** DATA SHOWN follows **

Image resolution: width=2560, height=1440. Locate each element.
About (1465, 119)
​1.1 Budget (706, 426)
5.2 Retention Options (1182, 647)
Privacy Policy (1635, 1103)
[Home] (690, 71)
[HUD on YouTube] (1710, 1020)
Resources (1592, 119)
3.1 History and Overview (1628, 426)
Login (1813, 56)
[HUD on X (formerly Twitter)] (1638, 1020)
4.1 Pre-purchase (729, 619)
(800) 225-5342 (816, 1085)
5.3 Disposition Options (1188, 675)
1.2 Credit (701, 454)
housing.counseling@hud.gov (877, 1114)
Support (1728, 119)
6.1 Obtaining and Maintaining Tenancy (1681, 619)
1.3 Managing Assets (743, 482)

** End of DATA SHOWN **

WORK ITEM: In the listing above, find the line containing "1.2 Credit (701, 454)", then reproduce it and each line after it through the end, exactly and with nothing added.

FINISHED EXERCISE:
1.2 Credit (701, 454)
housing.counseling@hud.gov (877, 1114)
Support (1728, 119)
6.1 Obtaining and Maintaining Tenancy (1681, 619)
1.3 Managing Assets (743, 482)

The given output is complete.